I’m still struggling to find a way to be a sexy man. One of my major stumbling blocks is that the foundation of heterosexual male attractiveness in our culture is masculinity, which is always coded as dominant (among other things.) In preparation and inspiration for this post I read another post over on the good men project The Codes of Gender.
Transcript of the video here.
The post and the video have a ton to say about how the culture, specifically advertising classify gender. What is really interesting to me in particular is what it says about masculinity and sexiness. Since advertisers recently started selling the idea of sexiness to straight men it is a useful place one can look to see what the culture considers sexy for a man.
…these images look a great deal like the world of gay male fashion, which for a much longer time has been focusing on men’s bodies from a perspective of desire – rather than identification… So how do you deal with this conundrum? Well, there are a couple of options. First, you introduce women into the pictures so that this can be transformed from a potentially homoerotic tableau to a more conventional heterosexual one… The second strategy used to play down the potential of homoerotic aspect of these images is to make sure that the male bodies that you put on display are not weak and powerless but powerful. And you do this by focusing on muscles, especially abs – the sixpack. This is not just a body to be looked at; this is the body of an athlete, of someone who does things. Unlike the bodies of objectified females, these are not bodies that you mess with
So, what is a single straight submissive boy to do? Get a six-pack is apparently first on the list. Beyond this I have very little guidance as to how to make myself desirable as a submissive man in this culture.
I am legitimately baffled as to where the fuck I’m supposed to fit myself into this mold. I’m doing my best to chisel my body into a muscular beefcake, but only because I want to be made into a woman’s play-thing.
I want to be submissive, passive, I want to feel safe enough to be vulnerable with her someday. Yet these are not masculine things, and beyond my desires in the sexual arena there is nothing really about me that’s feminine, nor do I have any desire to be (or be perceived as) feminine.
I think I need to find a way to project both my masculinity and my submissiveness if I’m ever going to find a compatible match.
My guess it that the advice I’m most likely to receive in this matter is just to be myself, and face it that’s really the only option anyone has.
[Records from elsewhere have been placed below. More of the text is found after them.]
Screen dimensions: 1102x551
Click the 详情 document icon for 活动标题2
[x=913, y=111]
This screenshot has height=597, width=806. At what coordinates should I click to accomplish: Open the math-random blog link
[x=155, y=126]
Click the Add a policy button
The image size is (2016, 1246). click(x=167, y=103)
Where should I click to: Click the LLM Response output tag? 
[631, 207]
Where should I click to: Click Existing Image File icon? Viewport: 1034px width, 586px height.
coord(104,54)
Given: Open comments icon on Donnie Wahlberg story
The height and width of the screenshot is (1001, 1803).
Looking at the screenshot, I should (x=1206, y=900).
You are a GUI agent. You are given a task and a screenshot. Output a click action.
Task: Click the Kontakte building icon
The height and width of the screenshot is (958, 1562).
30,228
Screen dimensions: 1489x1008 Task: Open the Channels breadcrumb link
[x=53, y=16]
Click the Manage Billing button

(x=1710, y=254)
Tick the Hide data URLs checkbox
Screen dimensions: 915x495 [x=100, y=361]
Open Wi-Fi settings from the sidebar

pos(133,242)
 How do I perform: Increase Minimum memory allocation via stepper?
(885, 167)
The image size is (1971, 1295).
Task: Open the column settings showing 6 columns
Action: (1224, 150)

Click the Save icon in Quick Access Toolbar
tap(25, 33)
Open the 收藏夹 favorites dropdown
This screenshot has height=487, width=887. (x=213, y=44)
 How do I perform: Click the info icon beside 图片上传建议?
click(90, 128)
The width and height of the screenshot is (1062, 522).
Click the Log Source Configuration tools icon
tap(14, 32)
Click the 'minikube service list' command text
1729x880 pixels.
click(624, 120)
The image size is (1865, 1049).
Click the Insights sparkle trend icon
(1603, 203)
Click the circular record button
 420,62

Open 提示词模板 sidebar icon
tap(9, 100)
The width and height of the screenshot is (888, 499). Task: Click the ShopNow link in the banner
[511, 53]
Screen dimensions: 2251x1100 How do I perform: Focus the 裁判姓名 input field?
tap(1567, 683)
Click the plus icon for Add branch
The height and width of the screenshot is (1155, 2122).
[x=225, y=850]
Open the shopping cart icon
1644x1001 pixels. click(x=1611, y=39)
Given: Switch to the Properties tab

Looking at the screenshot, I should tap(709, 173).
I’m just concerned that sense straight male submission is so unusual in the mainstream that I’m going to code as something other than what I am. Maybe established dominant women will be able to see what I am and appreciate the beauty of it, but will vanilla dominants?
That may be the crux of my issue here, while submissive men in the scene may not be valued as they should, outside the scene submissiveness is not an attractive or good quality for a man to have. I still live and move through the vanilla worlds, I’m expecting that a good match for most of my needs can only be found there. I need to be attractive there, but also give of the subtle signal to woman that I make a better follower than a leader in a way that isn’t entirely off-putting.